Resolution of Arbitration with key customers

Winning or settling arbitration cases with customers like BP and Shell would remove a significant overhang. Positive outcomes will strengthen VG’s reputation as a credible long-term supplier.

Airo Group Holdings - $AIRO

Airo Group Holdings is down 9% All Time (via Koyfin)

What Does Airo Do?

AIRO is one of the top IPOs on the street, with bankers strategically timing the IPO during the rise of the Iran-Israel conflict, leading to a 140% surge on day one as investors saw AIRO as a clear beneficiary of this situation. The Chicago-based company currently generates most of its revenue by selling affordable, lightweight drones designed to help soldiers in close combat with surveillance and landmine detection. AIRO also brings in revenue from selling advanced flight systems, cockpit technology, and military training programs. While not yet contributing to revenue, the company is developing electric vertical takeoff and landing aircraft (eVTOLs), and this technology could potentially be a huge market in the future.

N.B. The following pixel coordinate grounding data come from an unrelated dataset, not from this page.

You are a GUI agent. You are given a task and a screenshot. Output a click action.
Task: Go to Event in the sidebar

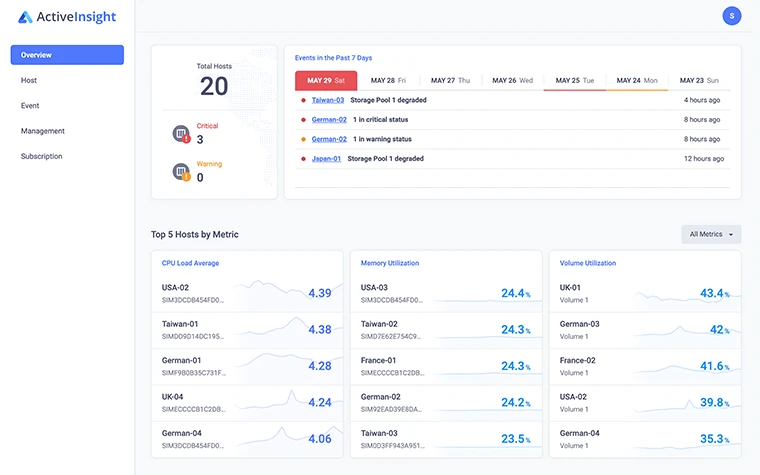(30, 105)
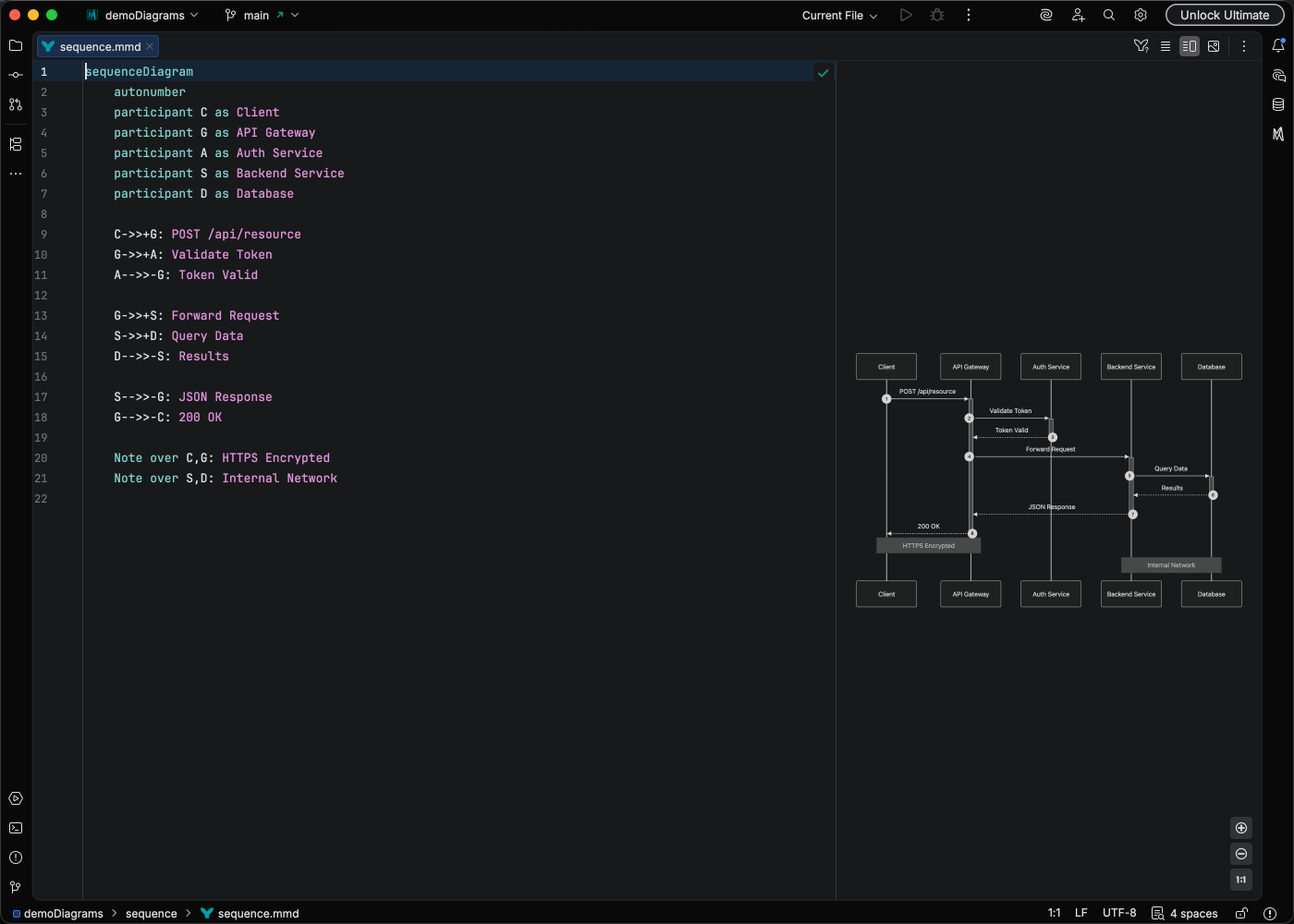1294x924 pixels.
Task: Switch to preview-only view mode
Action: pos(1214,46)
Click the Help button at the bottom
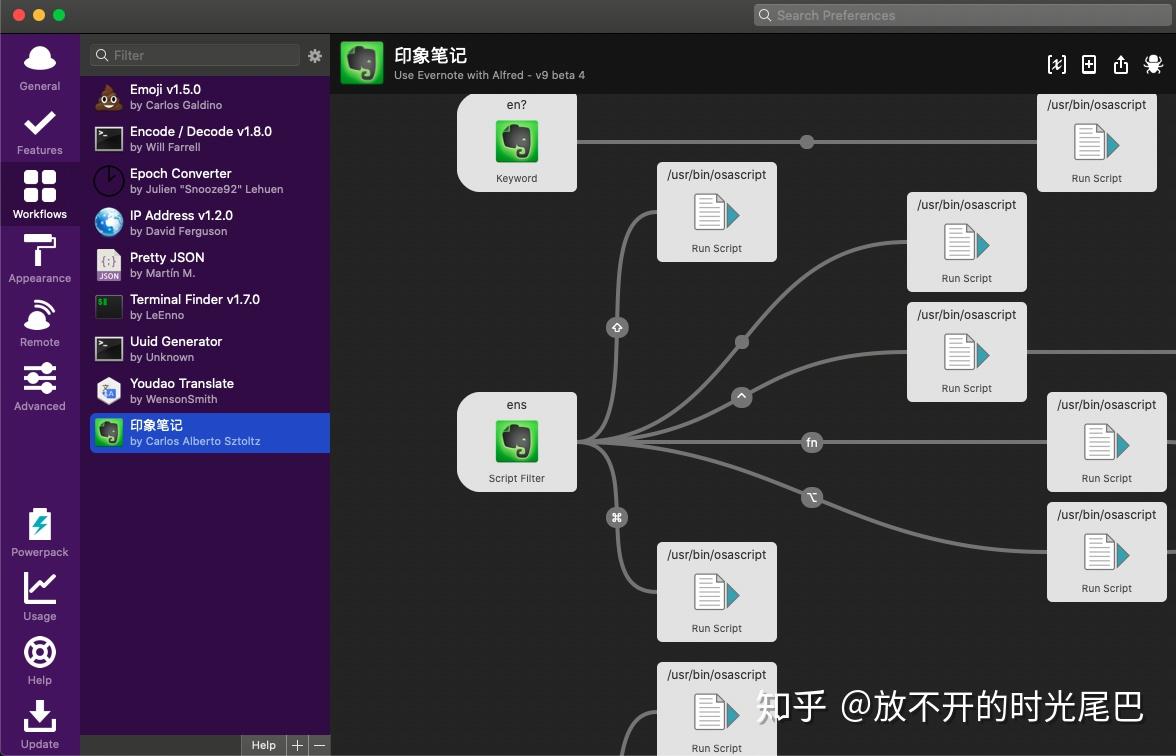This screenshot has height=756, width=1176. (263, 744)
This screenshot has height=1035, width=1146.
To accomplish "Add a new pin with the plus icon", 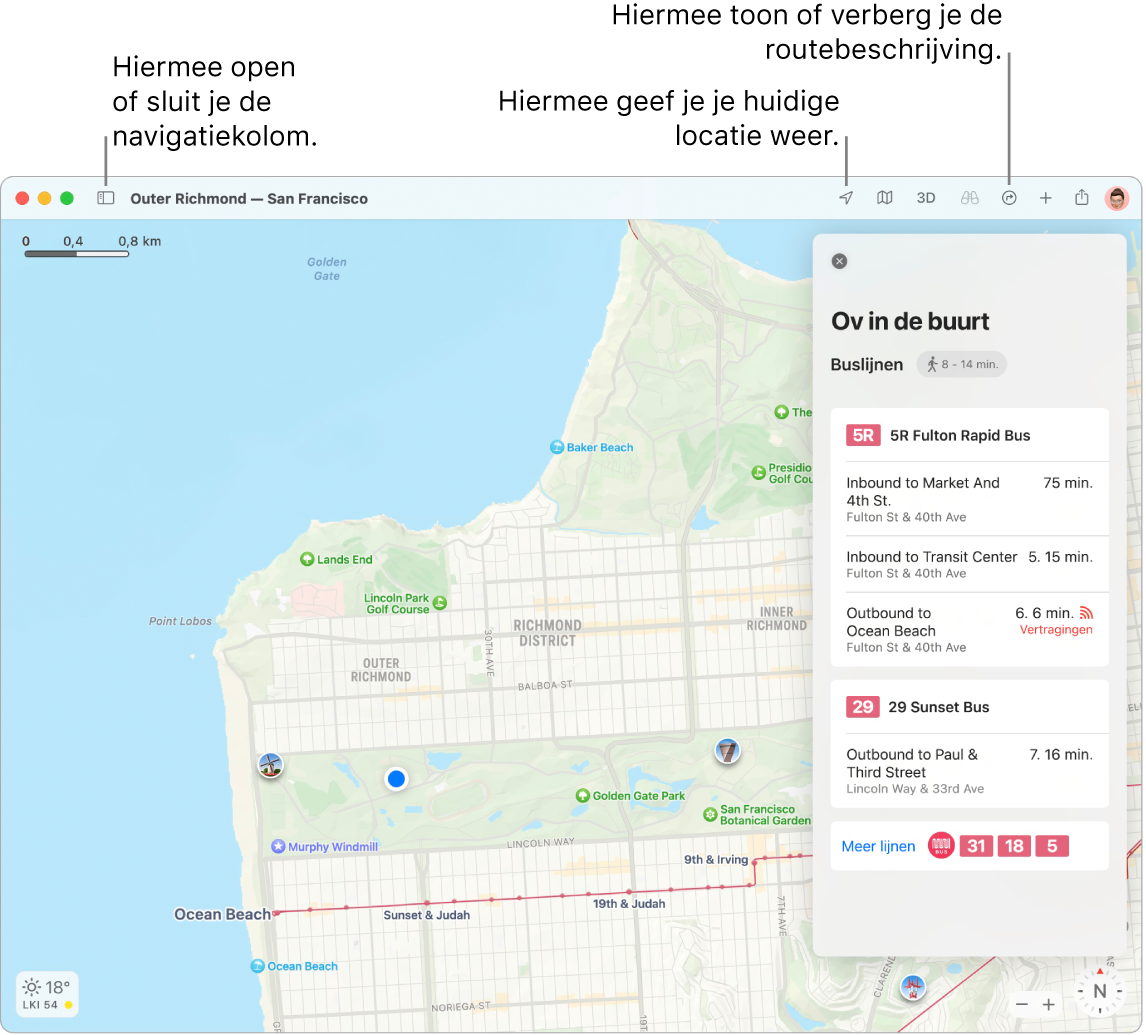I will point(1045,198).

What investors are betting on?

Investors are betting that AIRO can really establish credibility in the government defense sector. With the company entering a booming drone and defense market projected to surpass $47 billion by 2029, the timing is ideal. A recent $5.7 billion contract win for military training only adds to the momentum, signaling that AIRO is starting to gain serious traction with federal defense agencies.

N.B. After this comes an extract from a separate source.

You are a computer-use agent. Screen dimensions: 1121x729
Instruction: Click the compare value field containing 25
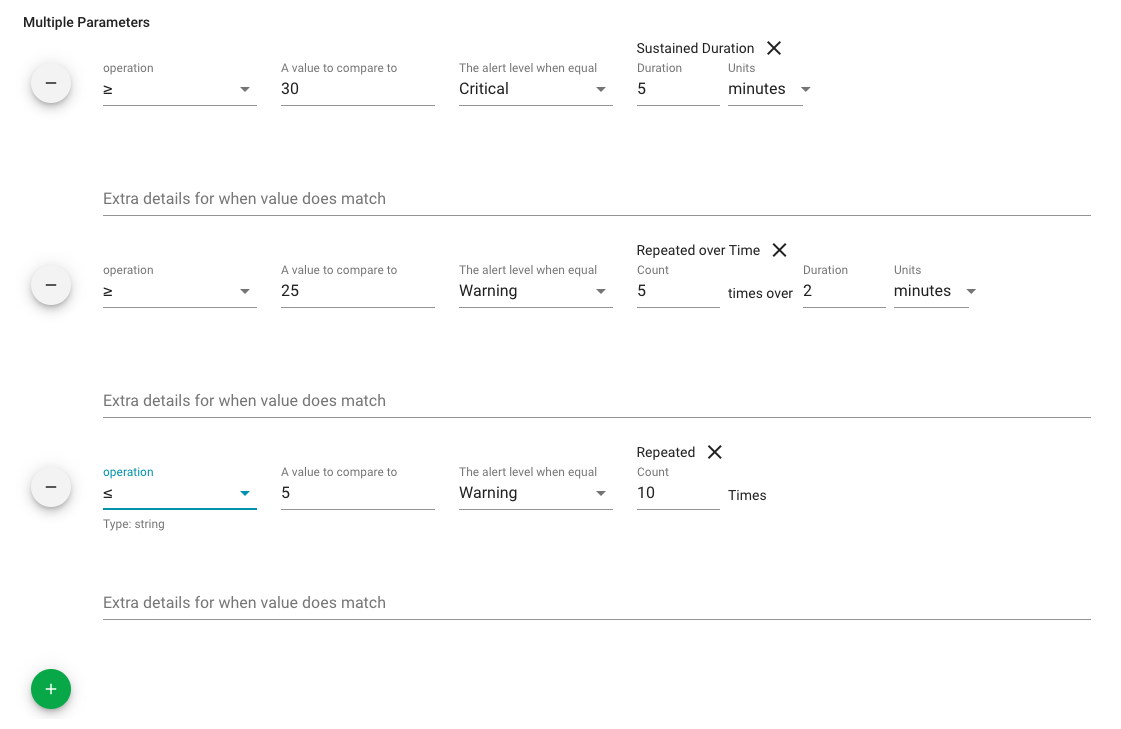click(357, 291)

On the longer-term, investors are betting on AIRO’s ability of developing eVTOLs, which could become a new wave of transportation, essentially air taxis that move people more efficiently across cities. These aircrafts could also be used for logistics and delivery of goods and critical supplies. While it’s still early, AIRO’s involvement in this space gives them exposure to a high-upside, revolutionary transportation market that could add beyond their core defense business over time.

Bull Case:

Strong Position in Defense Drones: 

AIRO’s established position in affordable, combat-ready drones positions the company to benefit from rising global defense budgets and ongoing geopolitical tensions, supporting both near-term cash flow and long-term growth.

eVTOL Certification Catalyst:  

Getting certified for their eVTOL aircraft by 2027 would unlock access to the fast-growing urban air market, creating a significant new revenue stream outside of defense.

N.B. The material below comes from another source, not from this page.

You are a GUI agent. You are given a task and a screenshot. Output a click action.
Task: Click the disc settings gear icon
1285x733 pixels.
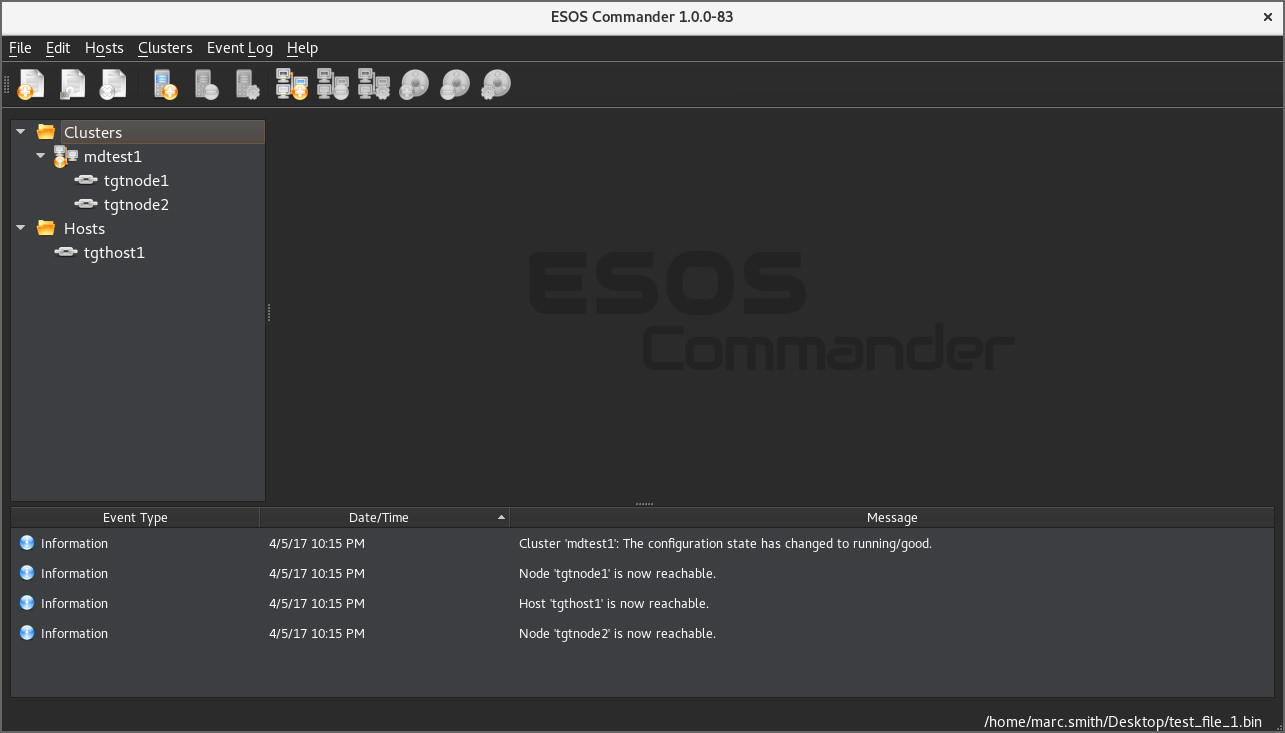pyautogui.click(x=496, y=85)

Government Contract Growth:

Securing more government contracts, even in the $15–$20 million range, could drive meaningful revenue growth and potentially send the stock soaring, especially as it builds momentum off its recent $5.7 billion military training deal. 

Hinge Health - $HNGE

Hinge Health is us 16% All Time (via Koyfin)

What Does Hinge Health Do?

Hinge Health is a digital health company specializing in virtual physical therapy and musculoskeletal (MSK) care to address joint and muscle pain. The company leverages artificial intelligence and advanced technology to deliver personalized exercise therapy programs tailored to conditions such as back, knee, hip, neck, shoulder, and pelvic pain. These programs, accessible through the Hinge Health mobile application, consist of concise 10- to 15-minute sessions designed by licensed physical therapists based on an individual’s medical history and specific needs.

What are Investors Betting On?

Investors are placing their bets on Hinge Health’s ability to shake up musculoskeletal care with its AI-powered platform, offering tailored exercise plans and wearable tech like the Enso, which cuts pain by 68% for users. The company’s May 2025 IPO raised $437 million, with shares jumping 23% from the $32 IPO price, backed by big names like Insight Partners and Tiger Global, even with a valuation dip from $6.2 billion in 2021 to $2.98 billion. Hinge Health’s $390 million in 2024 revenue, a swing toward profitability in Q1 2025, and cost savings of about $2,400 per member make it a solid pick. With just 5% of its massive market tapped, there’s room to grow into employer and Medicare spaces. Still, some investors are wary of market ups and downs and the spotty track record of digital health IPOs.